- **Exercise objective**: For this exercise, copy all the data exactly and include none of the pictures.

- **Information**:
☆ ☆ ☆ ☆ ☆

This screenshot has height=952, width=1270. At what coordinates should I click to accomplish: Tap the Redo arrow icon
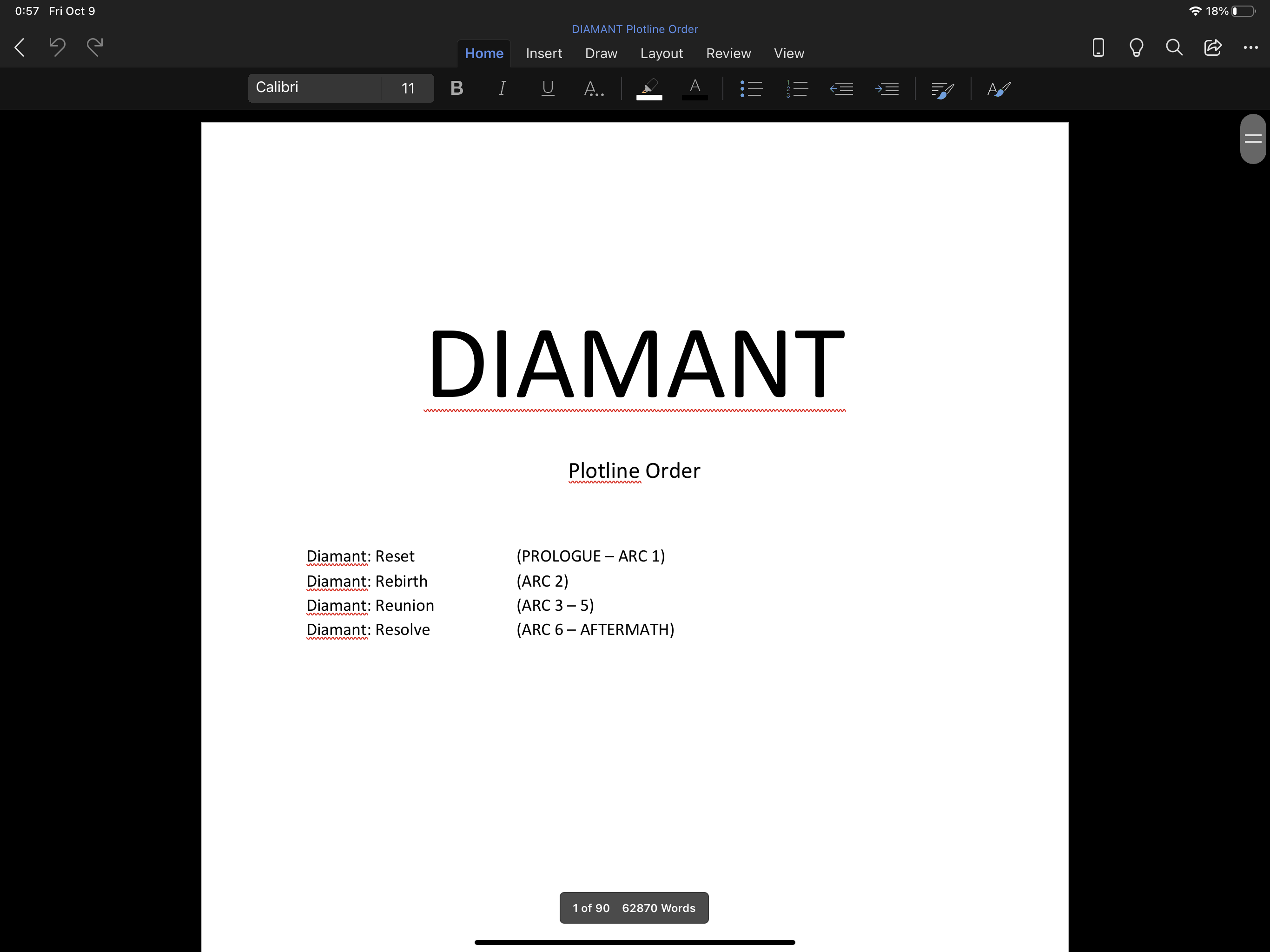[95, 47]
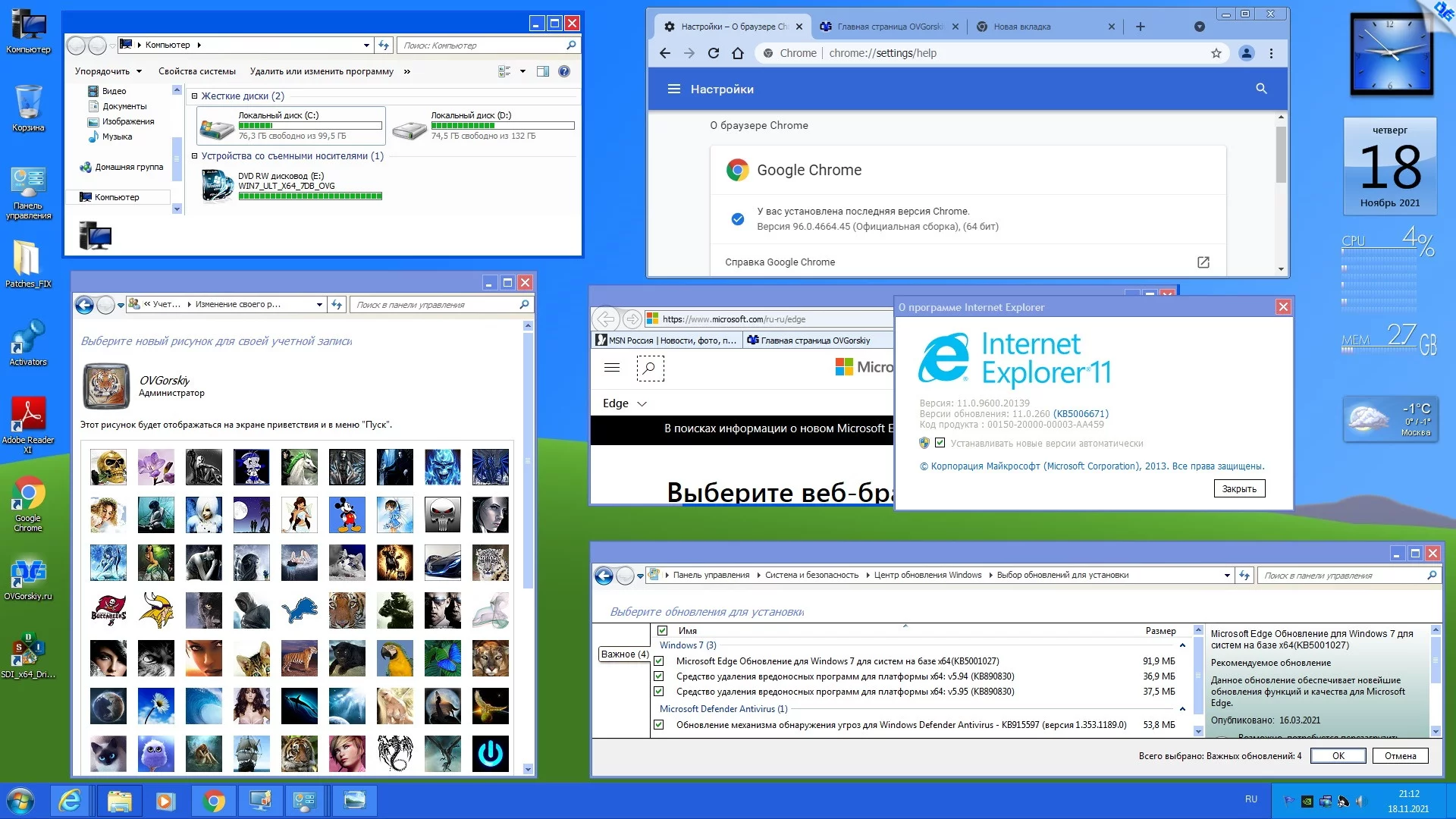Click Chrome's reload page icon
Screen dimensions: 1456x819
pos(713,53)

☆ ☆ ☆ ☆ ☆

- **Output of the exercise**:
This screenshot has height=952, width=1270. At what coordinates should I click to accomplish: Tap the Redo arrow icon
[95, 47]
Click Chrome's reload page icon
Screen dimensions: 1456x819
pos(713,53)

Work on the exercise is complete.